→ Trecho selecionado:
::::::::
Este texto foi escrito em parceira com André Cherubini Alves, professor doutor da Fundação Getúlio Vargas em São Paulo (EAESP/FGV-SP).
No último mês de julho aconteceu, entre Campinas e São Paulo, o Simpósio InSySpo 2019. O evento anual sobre inovação e desenvolvimento, que é organizado pela Unicamp, pela George Washington University e pela FAPESP e que conta com a presença de vários pesquisadores nacionais e internacionais, é a chance para a gente trocar ideias em outra esfera!
Neste ano, foram discutidas alternativas de política e gestão estratégica para a inovação em torno do tema “construção de capacidades, upgrade tecnológico e catching-up com os países desenvolvidos”. Na ordem inversa — até para que se possa entender o mecanismo por trás da sopa de letrinhas — para alcançar (catch-up) os níveis de desenvolvimento de países líderes mundiais é necessário fazer evoluir o padrão de conhecimento e tecnologia em circulação na economia para níveis mínimos de produção e transação (upgrading). Só que isso não se faz por decreto. A chave está no aproveitamento da vocação produtiva preexistente e no uso da estrutura de ciência e tecnologia para construir sólidas capacidades de inovação nas empresas (building capabilities).
O problema é que os exemplos clássicos de catching-up de inovação são sempre os mesmos. Pelo lado da inovação, os exemplos são o Vale do Silício, Boston, Israel e, mais recentemente, a China. Pelo lado do catching-up, os históricos exemplos de Japão, Coréia do Sul e Singapura. Mais recentemente, novamente, a China também é exemplo de catching-up tecnológico por meio da estratégia de papel proeminente do Governo e escolha dos setores e empresas campeãs nacionais.
Isso tem levado formadores de Políticas Públicas do Brasil frequentemente a tentarem buscar se espelhar nesses modelos. A última experiência mal sucedida foi a do Setor de Construção Naval que decolou subitamente e logo sucumbiu às fricções de falta de coordenação entre política, cadeia de fornecedores e empresas. Isso ocorreu pois é impossível replicar uma política de países que são culturalmente diferentes. Se de um lado a Coréia do Sul se beneficiou de um momento histórico pós segunda-guerra contando com o forte apoio dos EUA como mercado dos seus produtos, a China conta hoje com uma estrutura de governo relativamente estável de longo prazo, porém não necessariamente democrática.
Após mais de dez anos de tentativas de replicar políticas desenvolvimentistas relativamente fechada “à la modelo Asiático”, o Brasil está buscando se abrir, realizando reformas que dinamizem os negócios com o mundo. Após a vitória da primeira grande batalha (a reforma da previdência), os mercados dão sinais de que uma “onda” positiva se aproxima e o país precisará saber “surfá-la”.
Porém, o país não pode incorrer no erro de “imitar” outros países! O Brasil precisa trilhar o seu próprio caminho e talvez o melhor benchmark seja o próprio Brasil, naquilo que temos de mais positivo. Em linguagem mais simples ainda: se quisermos (ou se conseguíssemos) surfar essa “onda positiva” (acordo com UE, bolsa, rapidíssimo início de aprovação da reforma, etc) com uma bela “prancha” (technological upgrading) e um bom “estilo” (building capabilities), aí rola catch-up!
::::::::
→ Dados fornecidos:
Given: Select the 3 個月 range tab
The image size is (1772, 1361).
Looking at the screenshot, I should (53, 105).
::::::::
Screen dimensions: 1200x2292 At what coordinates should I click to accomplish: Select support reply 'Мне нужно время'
::::::::
→ Exercícios:
[A] Repita fielmente a parte do texto sobre o Simpósio InSySpo 2019, começando por "No último mês" e indo até "em outra esfera!".
[B] Responda, com base no texto sobre o Simpósio InSySpo 2019, às perguntas abaixo:
(i) Quais instituições organizam o evento?
(ii) Qual setor é citado como a última experiência mal sucedida de política pública no Brasil?
(iii) Que reforma é apontada como a primeira grande batalha vencida?
Os itens não têm nenhuma relação com o que se pede aqui.

→ Lista de respostas:
[A]
No último mês de julho aconteceu, entre Campinas e São Paulo, o Simpósio InSySpo 2019. O evento anual sobre inovação e desenvolvimento, que é organizado pela Unicamp, pela George Washington University e pela FAPESP e que conta com a presença de vários pesquisadores nacionais e internacionais, é a chance para a gente trocar ideias em outra esfera!

[B]
(i) A Unicamp, a George Washington University e a FAPESP.
(ii) O Setor de Construção Naval.
(iii) A reforma da previdência.